Beitrag von Lällekönig »

Tsunami hat geschrieben: 17.03.2022, 07:00 Zu behaupten, dass Nawalny nur bei der Opposition bekannt sei, ist schon sehr starker Tobak. Alexej Nawalny gilt als der einflussreichste Oppositionspolitiker in Russland und ist auch unter den Putin-Anhängern sehr wohl bekannt. Zudem erzielte er bei der Bürgermeisterwahl in Moskau im September 2013 laut Regierung (...) 27 Prozent der Stimmen.
Auch die Vergiftung Nawalnys war in Russland ein Thema. Im Dezember 2020 erklärten rund 78 Prozent (!!) der vom Meinungsforscher-Institut Lewada-Zentrum befragten Personen, sie seien über die Vergiftung Nawalnys informiert.

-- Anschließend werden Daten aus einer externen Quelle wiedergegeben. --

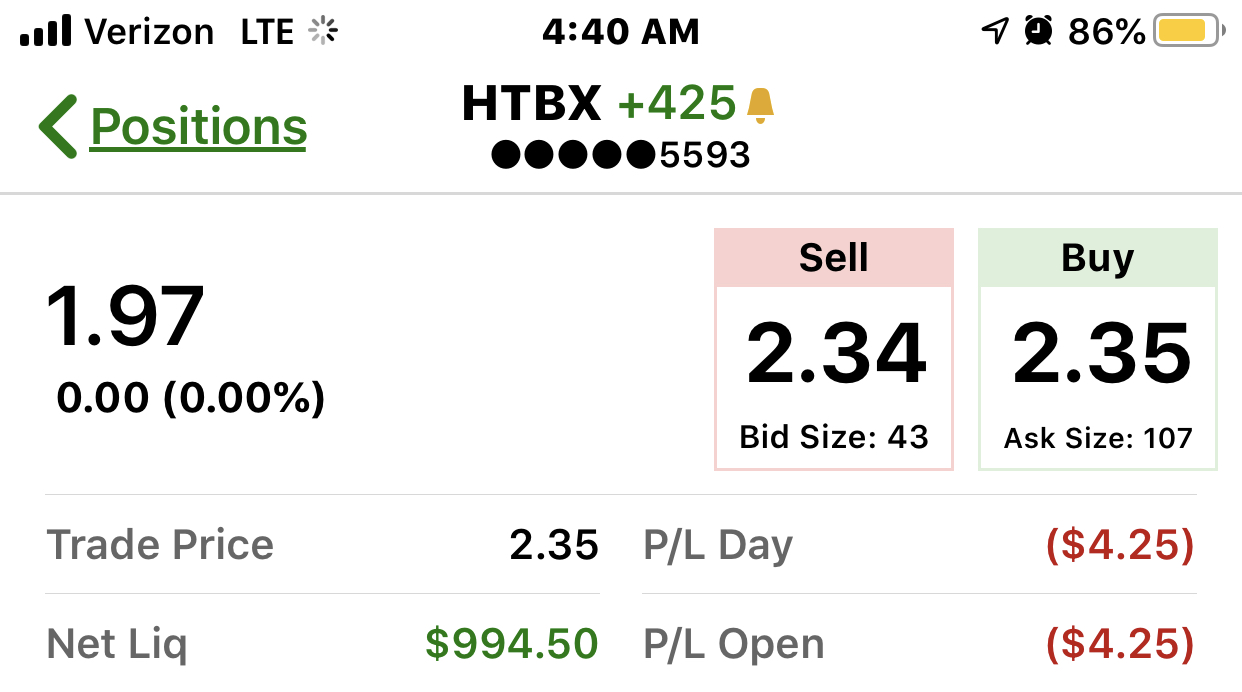This screenshot has width=1242, height=692.
Task: Tap the Trade Price row
Action: click(322, 545)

Nawalny ist in Russland landesweit und nicht nur bei der Opposition bekannt.

Nawalny wurde nicht festgenommen, weil er gemäss deiner Beschreibung "der Mehrheit nicht so bekannt gewesen sei". Das Gegenteil war der Fall. Die Regierung wollte der Bevölkerung zeigen was passiert, wenn man sich öffentlich gegen Putin stellt und ihn aus dem Palast verdrängen will. Das zeigt gerade auch die prominente Festnahme direkt nach der Ankunft in Russland. 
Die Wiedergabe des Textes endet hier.